## [TASK REQUIREMENTS]
Copy out verbatim the part of the listing that opens with the line containing "This screenshot has" and closes with the line containing "at that location.", both lines included. Leave the pictures out of your copy.

----- MATERIAL FOR THIS TASK -----

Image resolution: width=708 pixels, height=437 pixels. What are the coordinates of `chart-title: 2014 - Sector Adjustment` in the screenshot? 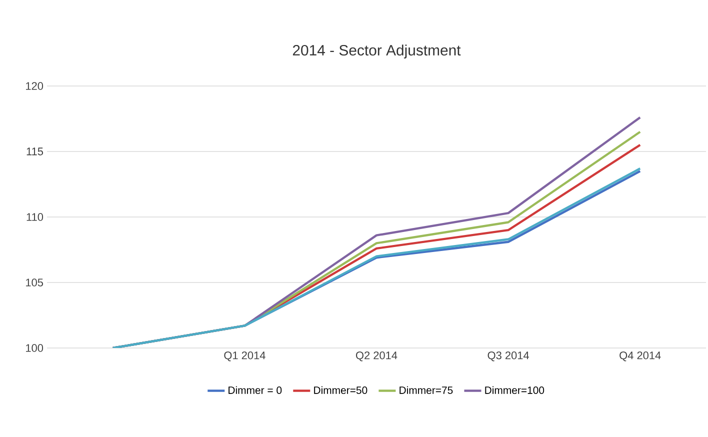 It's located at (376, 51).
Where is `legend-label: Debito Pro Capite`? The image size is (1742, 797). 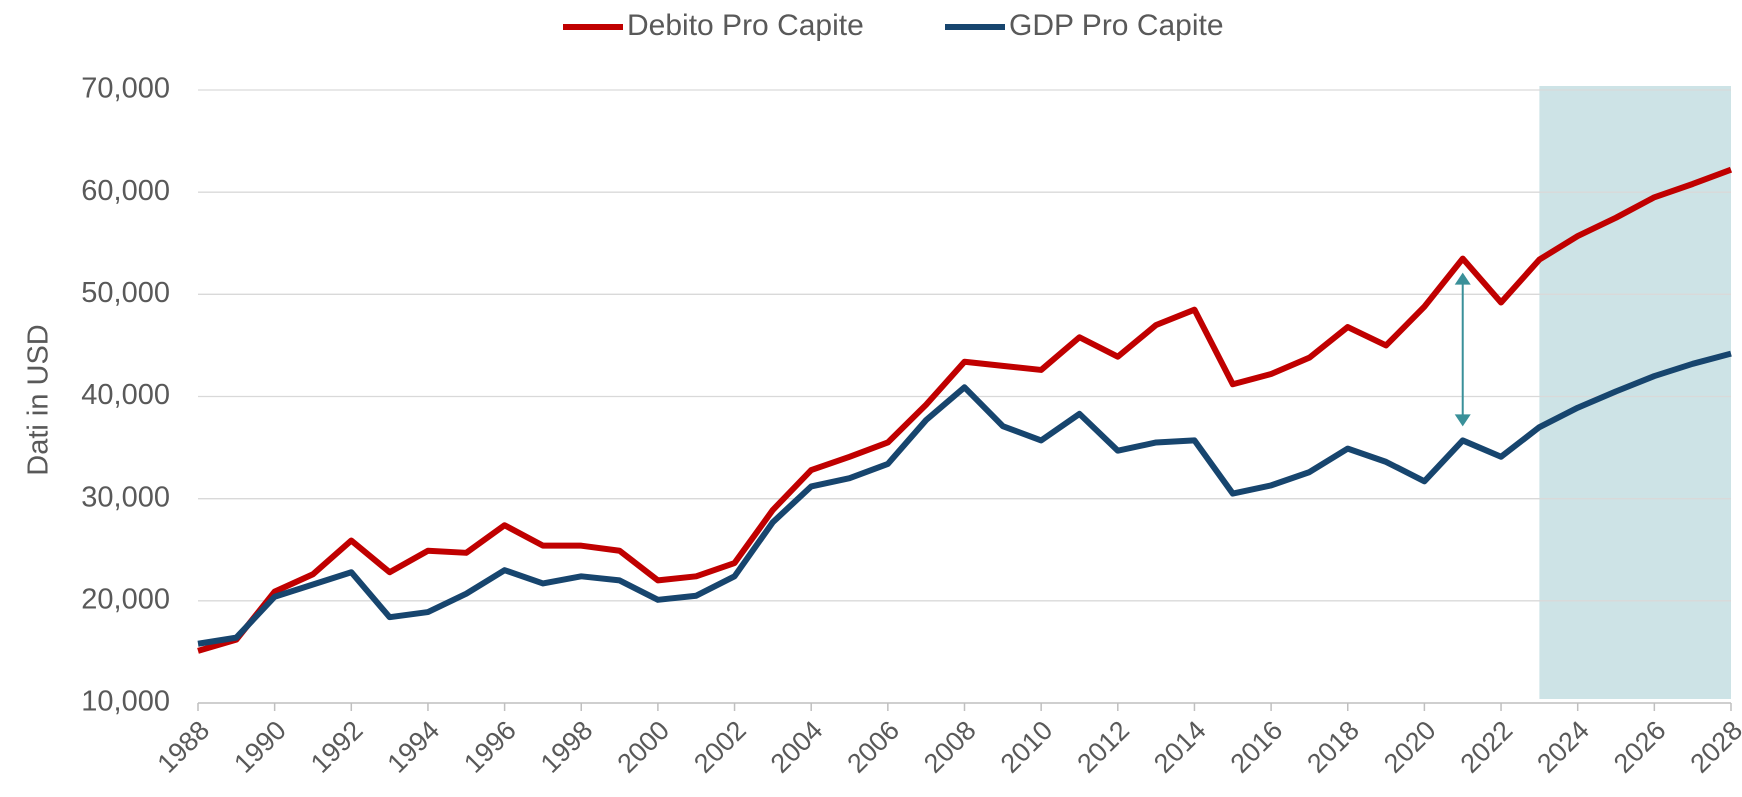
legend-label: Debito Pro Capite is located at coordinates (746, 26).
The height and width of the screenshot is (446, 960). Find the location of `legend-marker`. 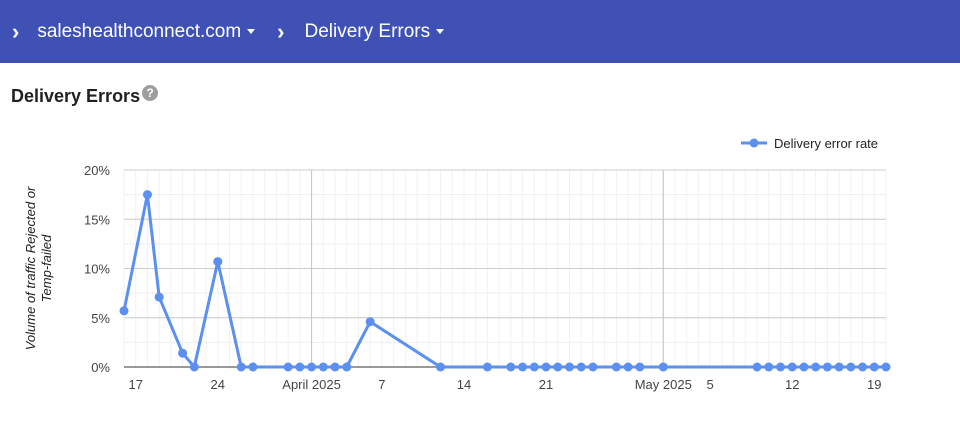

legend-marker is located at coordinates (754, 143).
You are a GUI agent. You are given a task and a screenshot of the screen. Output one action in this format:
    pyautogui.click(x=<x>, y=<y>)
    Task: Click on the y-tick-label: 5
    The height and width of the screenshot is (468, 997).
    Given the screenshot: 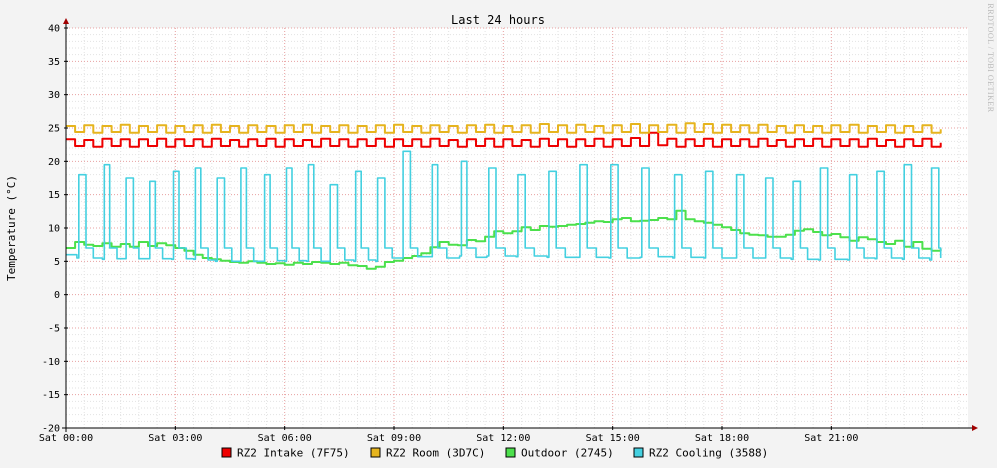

-----
----- MATERIAL FOR THIS TASK -----

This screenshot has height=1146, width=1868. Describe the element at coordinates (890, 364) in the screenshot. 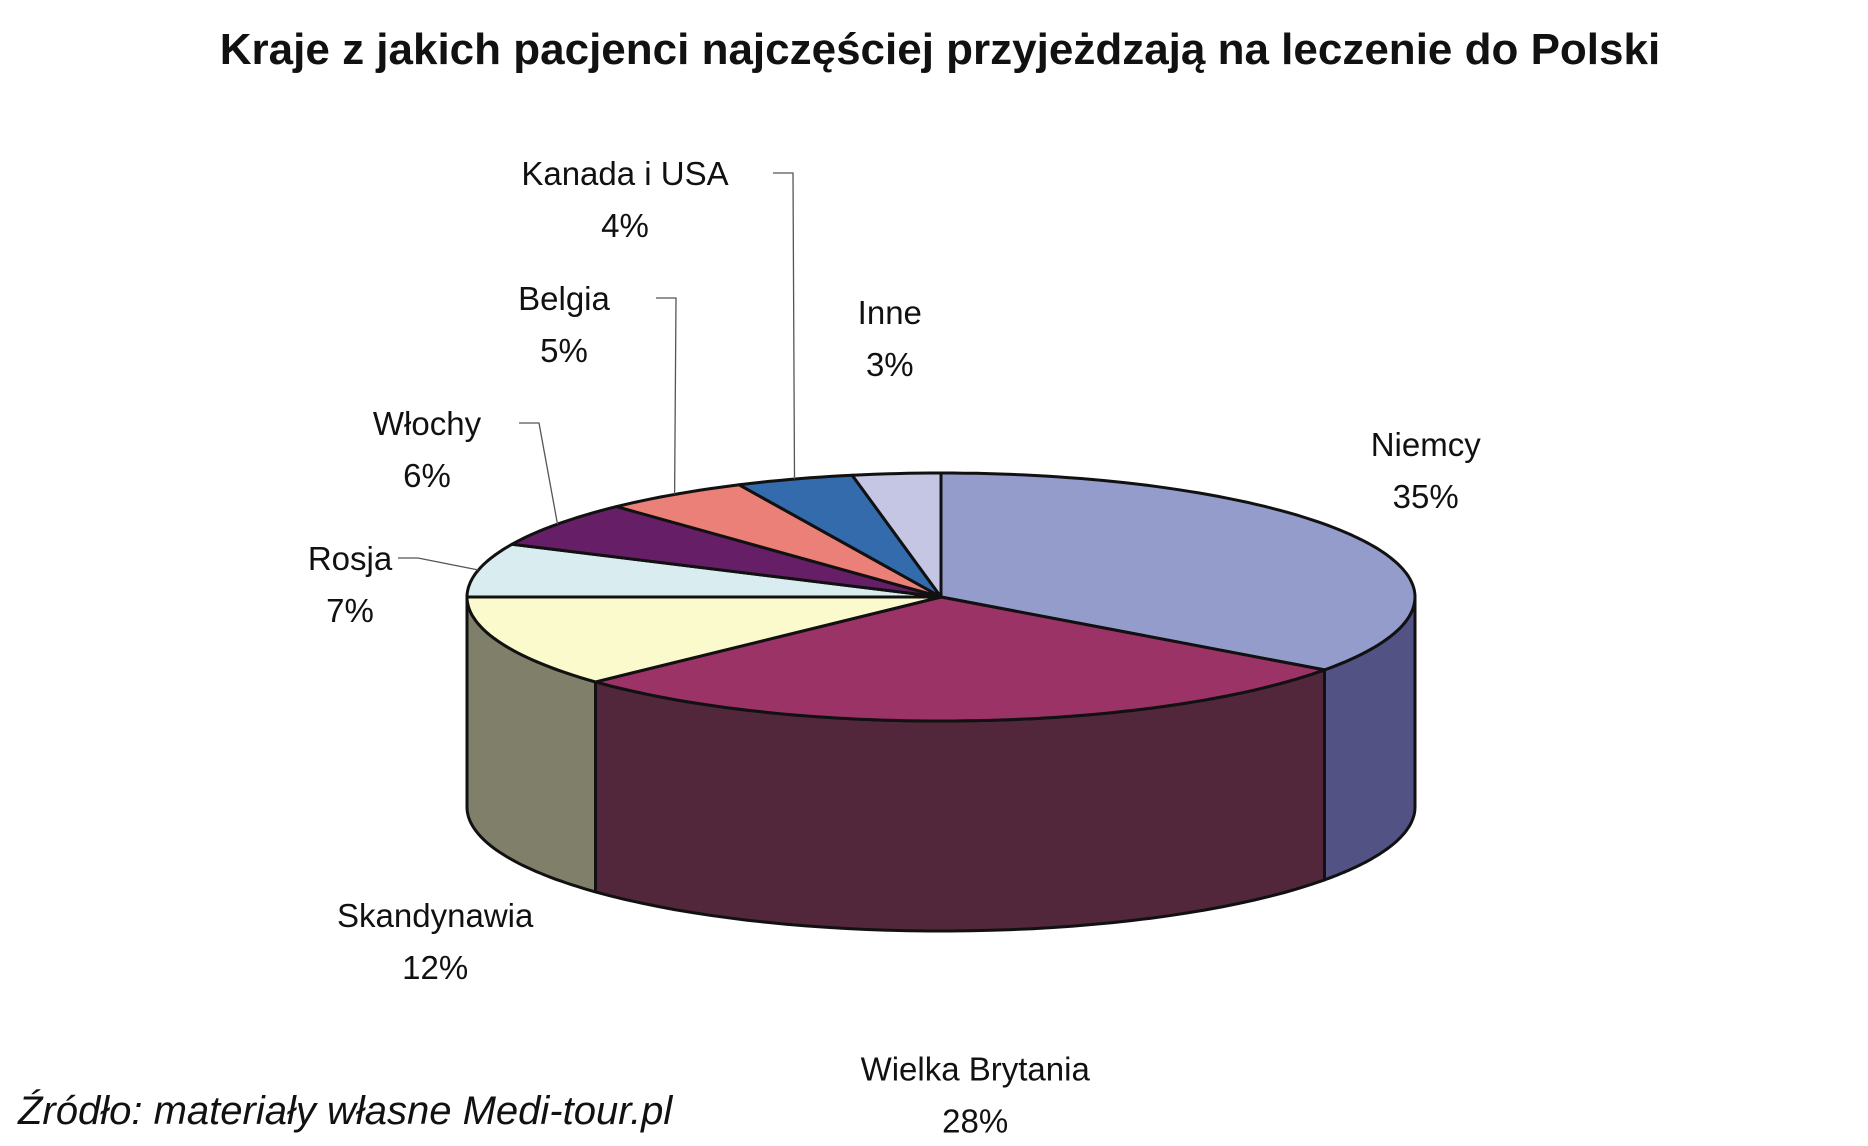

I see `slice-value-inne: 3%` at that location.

-----

## [TASK SOLUTION]
This screenshot has height=1146, width=1868. Describe the element at coordinates (890, 364) in the screenshot. 

I see `slice-value-inne: 3%` at that location.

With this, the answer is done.